▸ **Exercise requirements**:
A) Answer these questions about the racquetball essay:
(i) How often do the writer and Julie play racquetball?
(ii) At what time did Julie phone on that Tuesday last September?
(iii) How long ago did the writer's mother have a mastectomy?
B) Sum up the racquetball essay in two sentences.
C) Carry the racquetball essay forward from its last sentence.

▸ **Provided text**:
Tuesdays with Julie: How Racquetball Partners Battled Breast Cancer

For years, we played racquetball against each other. Breast cancer showed us how to play together.

Life Before Cancer
For the past 12 years, through one divorce (mine), two boyfriends (hers), the raising of our sons (two apiece), and several cancer scares (my breast lump, her unexplained bleeding, my suspicious moles), the single most stable thing in my life, and in the life of my racquetball partner, Julie, has been our twice-weekly game. Doing this one thing requires detailed knowledge of each other’s schedules: how early and late it’s okay to call; when either of us is going away; the blackout dates when our other obligations — tutoring kids (her), deadlines (me), therapy (sometimes her, sometimes me, sometimes both) — make us unavailable to play.
Julie is often my first call of the day. So I wasn’t surprised, one Tuesday last September, when she phoned at 7:30 a.m. What did surprise me was what she had to say. Not her usual breezy, "I booked court four for five o’clock," but, "I’ve been on a treadmill for the past few days."
Julie, on a treadmill? Had she found another workout? I reminded myself that thanks to a combination of whining ("I’ll die if we don’t play this week") and bribery ("I’ll pay for your parking, I’ll have your racquet restrung — just don’t stop playing with me"), Julie and I had weathered threats to our commitment before.
"A treadmill?" I repeated. For years, Julie and I have been shaking our heads at the iPod-wearing people getting nowhere fast on their treadmills and StairMasters. The two of us would share a satisfying hit of healthier-than-thou self-righteousness every time we wove between the rows of these whirring dervishes outside the racquetball court. Was Julie abandoning me, racquetball, our years together, for a machine?
"A treadmill of medical tests," Julie explained. "I have breast cancer," she said, and quickly added in a confident voice that defied grief or pity, "They caught it early. I’m going to be fine."
Not Julie, I thought. My mother had a mastectomy 30 years ago. My best friend had one 10 years after that. Both of them, and most of the women with breast cancer I’ve known, are alive and well. But Julie is someone whose well-being I count on for my own.

▸ **Data extract**:
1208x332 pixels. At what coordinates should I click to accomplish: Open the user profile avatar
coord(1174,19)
...
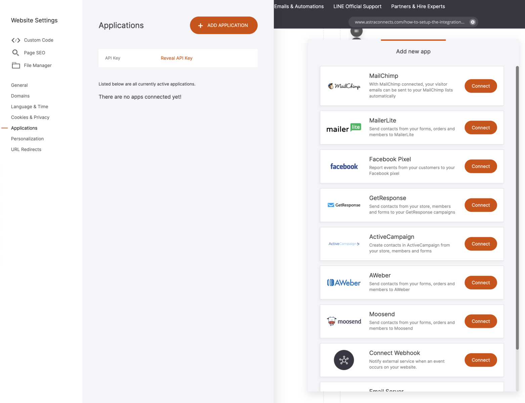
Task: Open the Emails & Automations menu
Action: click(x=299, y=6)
---
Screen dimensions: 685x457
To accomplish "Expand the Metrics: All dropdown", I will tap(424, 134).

▸ **Outputs in order**:
A)
(i) Twice a week.
(ii) At 7:30 a.m.
(iii) 30 years ago.

B) For 12 years, the writer and racquetball partner Julie have kept up a twice-weekly game, the most stable thing in both their lives. One Tuesday last September, Julie called at 7:30 a.m. to say she had breast cancer, adding that it had been caught early and she would be fine.

C)
Assessing the Opponent
Since we met at our gym’s racquetball challenge and started playing together — first sporadically, then in three-ways and doubles, eventually monogamously — Julie and I have had our issues. I don’t like her sneaking up behind me when I serve. She doesn’t like my hogging center court. There’s a harshness between us when we play, a competitive streak that carries over to our breathless, ruthlessly honest between-game talks. I’ve never liked her bugging me to stay out of the sun. She’s never liked my criticizing the men she dates.
Although we have a lot in common — I’ve written books about what’s wrong with the public schools; she’s spent her life teaching in them, trying to make them right — Julie and I rarely spend time together off the court. Still, we share a strange sort of intimacy. When she retired from teaching, I went to the party. She came to my wedding and to just about every local book reading I’ve done. I see her more than I see my close friends. The advice Julie gives me while we’re stretching or toweling off is some of the best I get. Julie is someone I care about. Someone, I realized in that moment, I love.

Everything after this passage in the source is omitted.